La lecture achevée, le Chancelier Dambray déclare à l'accusé : « Le crime dont on vous accuse est odieux à tous les bons Français. Mais ce n'est pas dans la Chambre que vous avez des haines à craindre. Vous y trouverez plutôt des intentions favorables dans les souvenirs glorieux attachés à votre nom. ». La suite des débats montra que ces « intentions favorables » restèrent bien cachées. Il lui donne ensuite la parole afin qu'il puisse présenter ses moyens préjudiciels.

Un débat s'engage alors entre le procureur général et les avocats qui réclament « vu la réserve portée en l'article 4 de la Charte constitutionnelle et attendu qu'une loi devient nécessaire aussi pour le complément de l'article 34 » qu'il soit « sursis à toute poursuite de l'accusation jusqu'à ce que, par une loi générale organique et formelle, la procédure à suivre devant la Cour des pairs soit faite en matière criminelle de ses attributions. », le gouvernement n'ayant pas le droit de substituer à cette loi les ordonnances des 11 et 12 novembre. Par l'article 33 de la Charte, la Chambre des pairs connaît des crimes de haute trahison, mais une loi est nécessaire pour définir le crime dont le maréchal est accusé. « Il n'y a pas de justice là où il n'y a pas de loi » s'écrie Dupin.

Après délibération, lecture est faite de l'arrêt de la chambre qui rejette les conclusions présentées au nom du Maréchal et le président déclare que l'accusé sera tenu de présenter cumulativement ses autres moyens préjudiciels.

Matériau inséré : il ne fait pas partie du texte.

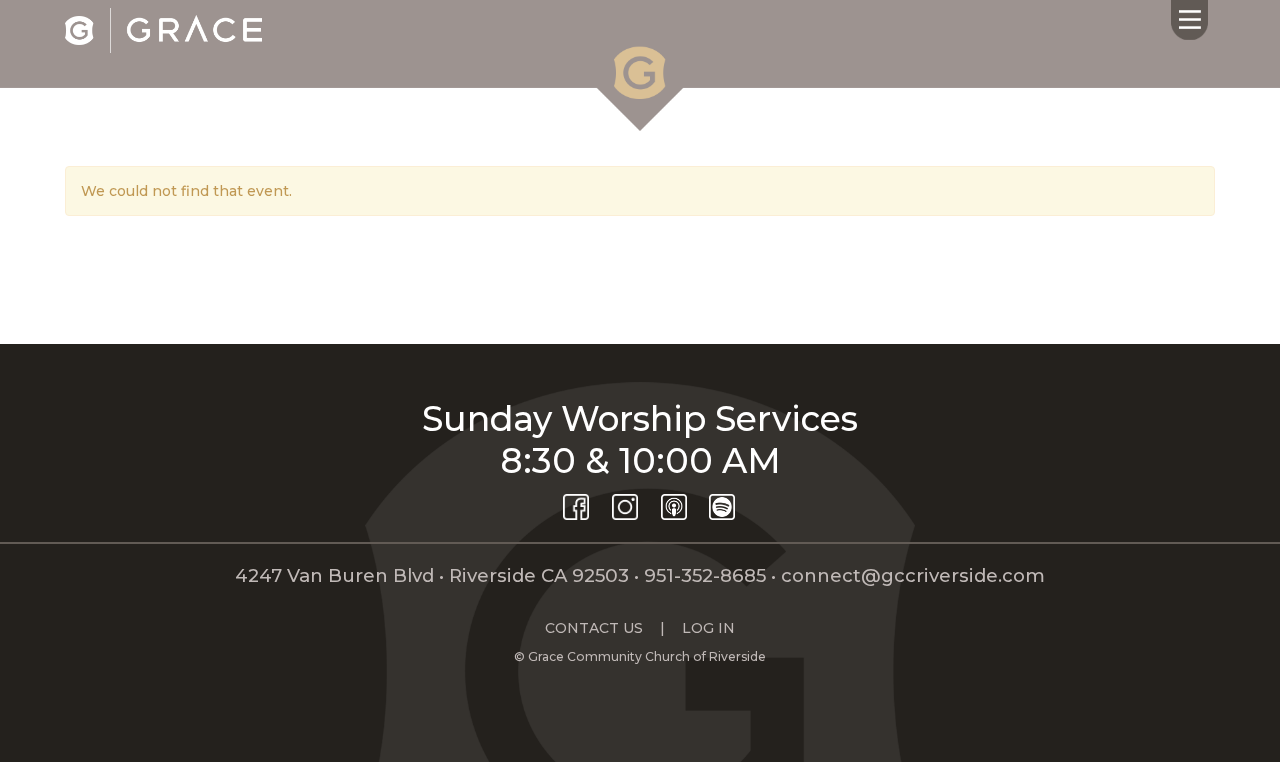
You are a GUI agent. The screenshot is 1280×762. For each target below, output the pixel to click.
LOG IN (708, 628)
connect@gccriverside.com (913, 575)
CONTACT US (594, 628)
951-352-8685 (705, 575)
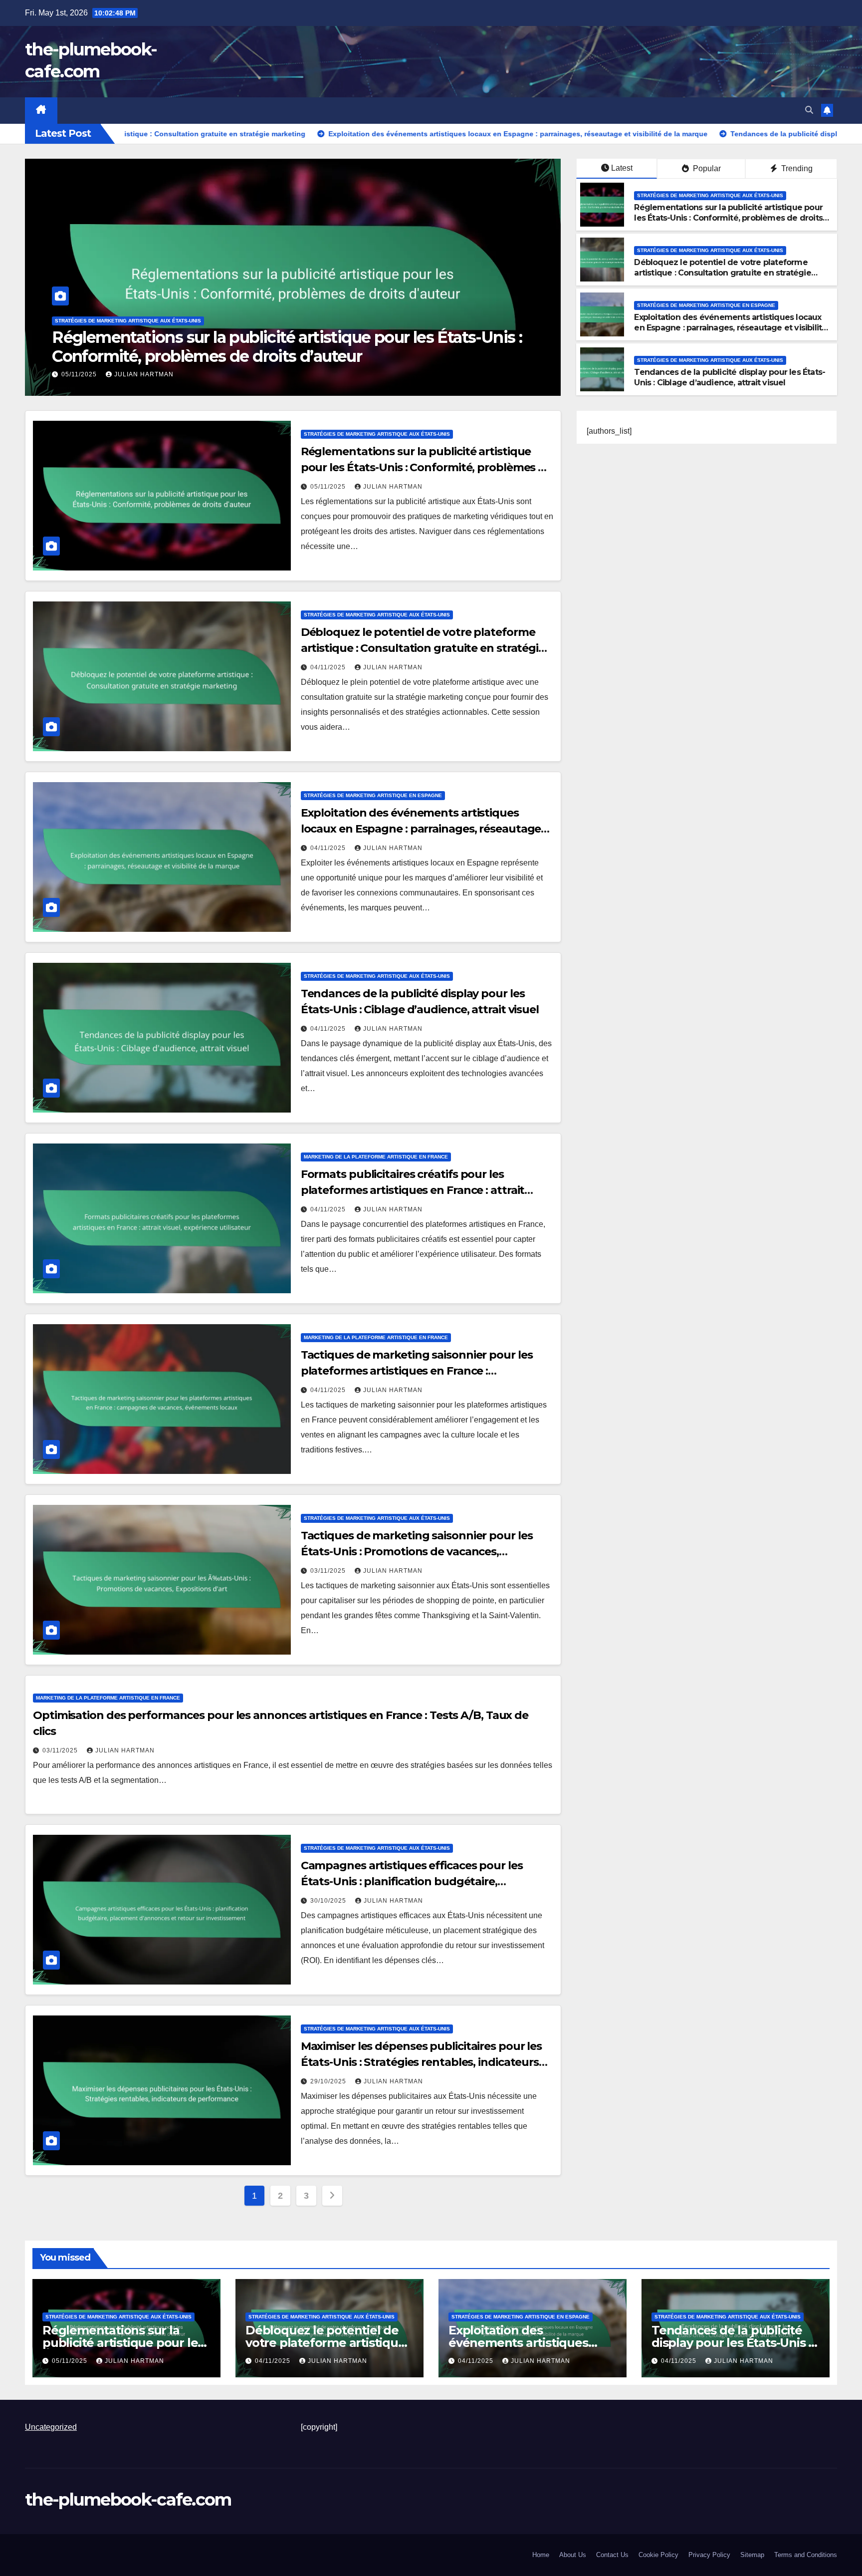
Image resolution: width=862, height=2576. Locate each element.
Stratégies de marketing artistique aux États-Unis (128, 320)
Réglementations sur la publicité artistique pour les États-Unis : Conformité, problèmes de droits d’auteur (728, 218)
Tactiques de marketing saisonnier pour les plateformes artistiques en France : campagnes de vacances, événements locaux (422, 1371)
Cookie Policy (658, 2555)
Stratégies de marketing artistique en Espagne (706, 305)
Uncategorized (51, 2427)
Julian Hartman (144, 374)
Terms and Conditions (805, 2555)
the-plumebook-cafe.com (128, 2499)
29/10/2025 (329, 2081)
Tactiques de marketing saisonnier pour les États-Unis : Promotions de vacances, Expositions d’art (417, 1551)
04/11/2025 (80, 374)
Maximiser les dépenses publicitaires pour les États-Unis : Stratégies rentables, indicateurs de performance (421, 2062)
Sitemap (752, 2555)
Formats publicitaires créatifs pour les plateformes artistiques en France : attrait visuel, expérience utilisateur (413, 1190)
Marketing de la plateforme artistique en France (376, 1156)
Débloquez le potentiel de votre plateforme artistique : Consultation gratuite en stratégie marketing (254, 346)
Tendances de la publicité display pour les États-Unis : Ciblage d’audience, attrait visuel (729, 377)
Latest (622, 168)
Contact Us (612, 2555)
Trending (796, 168)
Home (540, 2555)
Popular (706, 168)
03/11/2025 (329, 1570)
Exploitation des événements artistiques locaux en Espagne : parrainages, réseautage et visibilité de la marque (730, 327)
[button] (809, 110)
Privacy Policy (709, 2555)
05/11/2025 (329, 486)
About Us (572, 2555)
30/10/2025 (329, 1900)
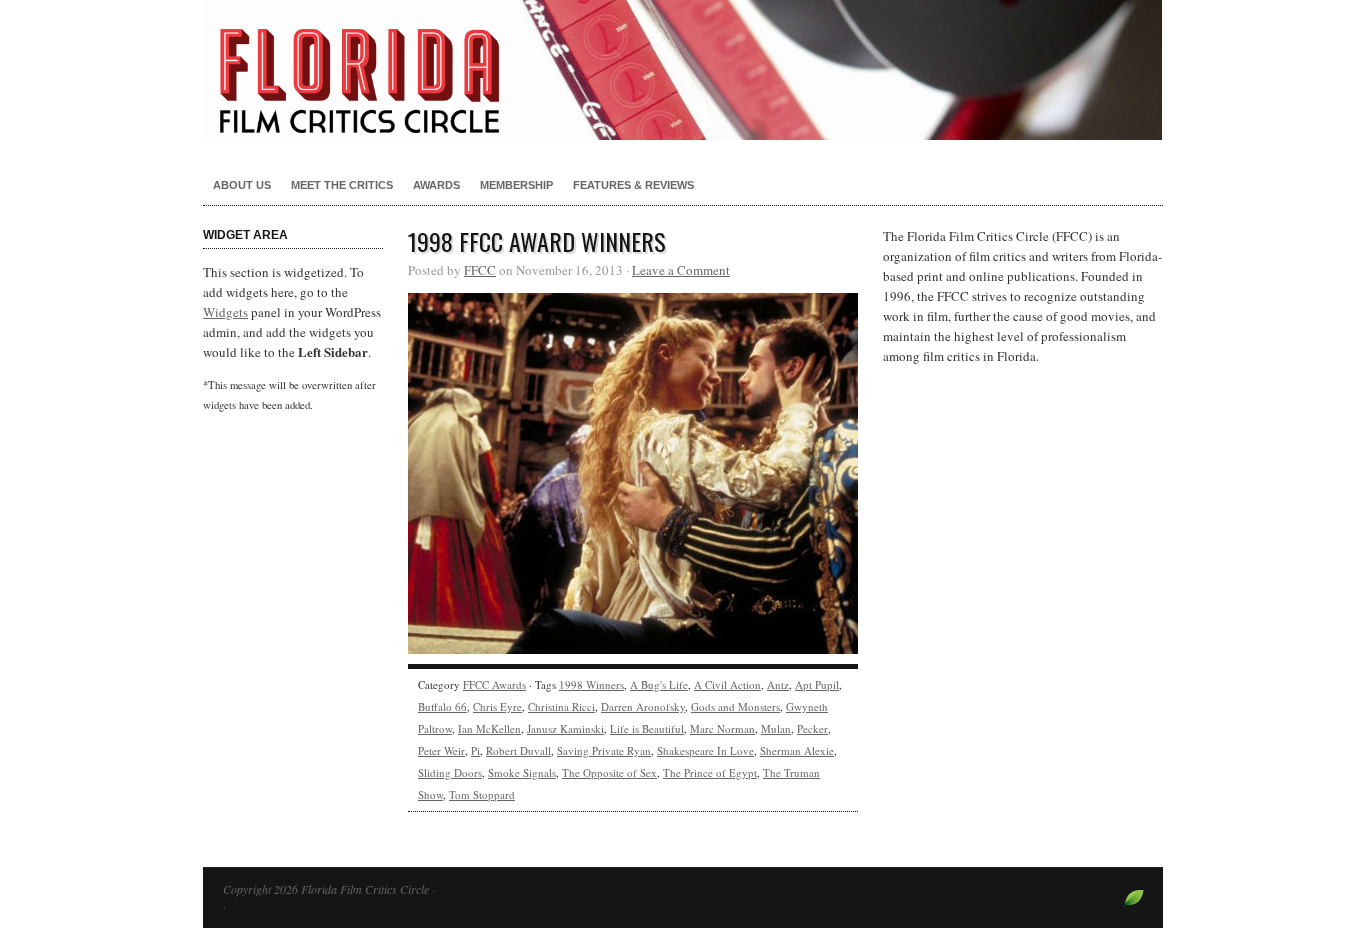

La chambre s'ajourne au jeudi 23 novembre.

23 novembre 

Le débat de procédure se poursuit. D'autres moyens de nullité sont invoqués par Berryer et réfutés par la Chambre. Les avocats demandent à plusieurs reprises un délai pour faire citer les témoins de la défense. Ce délai leur est accordé. Ils obtiennent aussi l'abandon de l'accusation de préméditation.

4 décembre

Dans une séance secrète, la Chambre des pairs décide que pour le jugement à intervenir dans l'affaire du maréchal Ney, les cinq-huitièmes des voix seront nécessaires.

La séance publique s'ouvre par la lecture de la liste des témoins. On en compte 37 appelés à la requête du ministère public, 4 à la requête de l'accusé. Après constatation de son identité, le Maréchal Ney déclare : « Je vais répondre à toutes les inculpations, sauf la réserve de faire valoir par mes défenseurs les moyens tirés de l'article 12 de la convention du 3 juillet et des dispositions de celle du 20 novembre 1815 ».

L'interrogatoire du maréchal est mené par le chancelier Dambray. Le maréchal reprend les faits à partir du moment où il a reçu ordre du ministre de la guerre de se rendre à Besançon. A propos de sa visite au roi il précise : « Sur ce que je suis censé lui avoir dit que je ramènerais Buonaparte dans une cage de fer, dussé-je être fusillé, lacéré en mille morceaux, je ne me rappelle pas l'avoir dit. J'ai dit que son entreprise était si extravagante, que si on le prenait, il mériterait d'être mis dans une cage de fer. ». Au sujet de la proclamation il explique qu'il demanda leur avis personnel aux généraux de Bourmont et Lecourbe qui ne présentèrent aucune objection.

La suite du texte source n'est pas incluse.